Limitations¶
This section outlines the conceptual, statistical, and computational limitations of CETSAx–NADPH. These are not implementation flaws; they reflect the assumptions and constraints of the underlying methodology.
Understanding these limitations is necessary for correct interpretation of results.
1. Model Assumptions¶
Logistic response constraint¶
The dose–response model assumes a sigmoidal relationship between concentration and stability.
- Proteins with non-monotonic or multi-phase behavior are not well captured.
- Complex binding mechanisms (e.g. multi-site, allosteric effects) are reduced to a single effective EC50.
As a result, some biologically valid responses may be filtered out or mischaracterized.
Monotonic smoothing¶
Isotonic regression enforces monotonicity.
- This removes noise but also removes genuine non-monotonic structure.
- Subtle transitions or intermediate states may be flattened.
2. Sensitivity Scoring¶
Heuristic weighting¶
The NADPH Sensitivity Score (NSS) is a weighted combination of features.
- Weights are biologically motivated but not learned from data.
- Different weighting schemes may change protein rankings.
The score should therefore be treated as a relative ranking, not an absolute quantity.
Dependence on fit quality¶
Sensitivity depends on fitted parameters.
- Poor fits propagate into NSS.
- Filtering reduces noise but may remove borderline cases.
3. Data Limitations¶
CETSA-specific constraints¶
CETSA measures thermal stability, not binding directly.
-
Stabilization may reflect:
- ligand binding
- complex formation
- indirect metabolic effects
-
Destabilization may arise from:
- competition
- conformational shifts
- degradation or aggregation
Therefore, CETSA signals are context-dependent proxies, not direct mechanistic measurements.
Replicate variability¶
- Limited replicates reduce reliability of EC50 estimation.
- High noise at low concentrations can bias fits.
Coverage bias¶
- Not all proteins are equally detected.
- Abundant or stable proteins are overrepresented.
This introduces systematic bias in downstream analyses.
4. Pathway and Network Analysis¶
Correlation-based networks¶
Co-stabilization networks are based on correlation.
- Correlation does not imply causation.
- Shared patterns may arise from indirect effects or experimental artifacts.
Annotation dependence¶
Pathway enrichment depends on annotation quality.
- Missing or incorrect annotations affect results.
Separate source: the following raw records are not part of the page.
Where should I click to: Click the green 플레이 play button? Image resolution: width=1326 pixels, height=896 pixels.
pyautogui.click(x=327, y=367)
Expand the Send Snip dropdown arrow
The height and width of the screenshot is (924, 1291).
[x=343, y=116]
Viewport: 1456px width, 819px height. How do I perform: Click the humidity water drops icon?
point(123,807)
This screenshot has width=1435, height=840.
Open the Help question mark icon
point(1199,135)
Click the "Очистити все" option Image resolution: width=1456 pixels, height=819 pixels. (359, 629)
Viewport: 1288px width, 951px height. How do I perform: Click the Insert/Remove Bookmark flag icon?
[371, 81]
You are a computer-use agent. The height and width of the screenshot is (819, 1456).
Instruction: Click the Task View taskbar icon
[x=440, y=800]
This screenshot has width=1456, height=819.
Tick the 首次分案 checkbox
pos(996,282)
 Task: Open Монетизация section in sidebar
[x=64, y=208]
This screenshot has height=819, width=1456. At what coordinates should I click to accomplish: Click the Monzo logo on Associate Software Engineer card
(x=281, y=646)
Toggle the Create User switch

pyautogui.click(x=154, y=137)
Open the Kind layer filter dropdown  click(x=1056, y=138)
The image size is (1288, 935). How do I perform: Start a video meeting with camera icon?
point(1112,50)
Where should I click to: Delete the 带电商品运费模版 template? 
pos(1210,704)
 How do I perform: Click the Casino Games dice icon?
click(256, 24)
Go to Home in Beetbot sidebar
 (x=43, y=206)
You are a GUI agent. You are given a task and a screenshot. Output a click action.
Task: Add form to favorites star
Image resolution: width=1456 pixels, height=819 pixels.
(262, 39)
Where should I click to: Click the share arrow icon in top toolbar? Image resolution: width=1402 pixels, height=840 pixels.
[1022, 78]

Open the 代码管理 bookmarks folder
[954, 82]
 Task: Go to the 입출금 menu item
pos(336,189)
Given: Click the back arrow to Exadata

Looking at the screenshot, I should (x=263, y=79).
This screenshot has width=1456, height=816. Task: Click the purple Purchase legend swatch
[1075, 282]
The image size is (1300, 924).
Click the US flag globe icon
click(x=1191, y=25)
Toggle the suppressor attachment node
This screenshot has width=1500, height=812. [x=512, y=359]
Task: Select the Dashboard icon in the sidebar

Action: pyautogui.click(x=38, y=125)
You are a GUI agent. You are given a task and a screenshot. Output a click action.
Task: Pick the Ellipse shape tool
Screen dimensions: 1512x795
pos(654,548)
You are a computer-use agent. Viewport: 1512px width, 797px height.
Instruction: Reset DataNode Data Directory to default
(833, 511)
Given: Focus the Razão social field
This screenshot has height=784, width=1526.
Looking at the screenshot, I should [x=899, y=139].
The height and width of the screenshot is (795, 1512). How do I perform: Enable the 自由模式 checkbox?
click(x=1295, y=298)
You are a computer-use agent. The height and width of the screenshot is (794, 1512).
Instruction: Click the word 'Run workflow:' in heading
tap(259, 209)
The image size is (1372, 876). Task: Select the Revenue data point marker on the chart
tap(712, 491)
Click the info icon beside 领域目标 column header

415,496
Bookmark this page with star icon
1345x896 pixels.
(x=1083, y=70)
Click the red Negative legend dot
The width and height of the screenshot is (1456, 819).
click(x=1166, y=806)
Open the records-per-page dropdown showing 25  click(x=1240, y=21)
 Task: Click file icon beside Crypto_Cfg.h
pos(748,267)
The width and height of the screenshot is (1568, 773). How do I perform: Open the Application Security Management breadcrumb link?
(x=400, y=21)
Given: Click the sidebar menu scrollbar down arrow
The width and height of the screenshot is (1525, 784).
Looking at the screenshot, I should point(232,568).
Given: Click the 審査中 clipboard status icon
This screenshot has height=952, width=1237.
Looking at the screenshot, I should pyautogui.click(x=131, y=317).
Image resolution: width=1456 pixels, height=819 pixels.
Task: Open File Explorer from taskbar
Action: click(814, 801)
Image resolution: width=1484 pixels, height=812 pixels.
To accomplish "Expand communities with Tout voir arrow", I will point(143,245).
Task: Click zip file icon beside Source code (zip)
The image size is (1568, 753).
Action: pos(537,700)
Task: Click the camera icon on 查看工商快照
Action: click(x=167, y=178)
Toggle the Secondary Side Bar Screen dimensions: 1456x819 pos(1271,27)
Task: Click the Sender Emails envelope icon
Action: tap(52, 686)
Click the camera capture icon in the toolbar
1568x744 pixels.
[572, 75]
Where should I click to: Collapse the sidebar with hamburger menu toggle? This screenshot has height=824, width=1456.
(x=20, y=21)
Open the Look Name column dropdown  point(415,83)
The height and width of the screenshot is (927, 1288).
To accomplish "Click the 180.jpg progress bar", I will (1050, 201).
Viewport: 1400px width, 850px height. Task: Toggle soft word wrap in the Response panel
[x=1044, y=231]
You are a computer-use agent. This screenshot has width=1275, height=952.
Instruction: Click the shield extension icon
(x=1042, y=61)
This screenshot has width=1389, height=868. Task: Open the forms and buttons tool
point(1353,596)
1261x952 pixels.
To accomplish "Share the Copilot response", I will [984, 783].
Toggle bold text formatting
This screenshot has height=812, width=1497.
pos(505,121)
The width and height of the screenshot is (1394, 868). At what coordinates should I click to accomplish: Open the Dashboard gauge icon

- Broad pathway definitions dilute specificity.
5. Latent Representation¶
Linear assumptions (PCA)¶
- PCA captures only linear structure.
- Nonlinear relationships may be missed.
Factor interpretation¶
- Latent factors are not uniquely identifiable.
- Biological interpretation depends on feature loadings and context.
6. Sequence Modeling¶
Data size constraints¶
- Performance depends on the number and quality of labeled proteins.
- Small datasets limit generalization.
Label noise¶
Labels are derived from experimental fits.
- Errors in EC50 or classification propagate into training.
- The model may learn dataset-specific artifacts.
Model bias¶
- ESM embeddings encode evolutionary information, not experimental context.
- Predictions reflect both sequence signal and pretrained biases.
Limited structural awareness¶
- The model operates on sequence, not explicit 3D structure.
- Structural context is inferred implicitly, not modeled directly.
7. Explainability¶
Gradient-based attribution limits¶
- Saliency and Integrated Gradients depend on model gradients.
- These methods highlight sensitivity, not causality.
High importance does not guarantee biological relevance.
Resolution vs interpretation¶
- Residue-level signals can be noisy.
- Aggregation across proteins is required for robust conclusions.
8. Computational Constraints¶
GPU requirements¶
- Sequence modeling is resource-intensive.
- Limited GPU memory restricts batch size and model complexity.
Runtime scaling¶
- Curve fitting scales with number of proteins × conditions.
- Large datasets increase runtime significantly.
9. Interpretation Risks¶
Overinterpretation of single proteins¶
- Individual hits can be misleading.
- Reliable conclusions require consistent patterns across:
- replicates
- pathways
- multiple analysis layers
Black-box misuse¶
- The sequence model can produce confident predictions even when data is weak.
- Interpretability tools mitigate this but do not eliminate the risk.
10. Summary¶
CETSAx–NADPH provides a structured and interpretable framework, but it operates under:
- simplified biophysical assumptions
- noisy experimental inputs
- statistical and computational constraints
Results should be interpreted as:
- hypothesis-generating, not definitive proof
- strongest when supported across multiple layers of analysis
Careful validation with orthogonal experiments is recommended.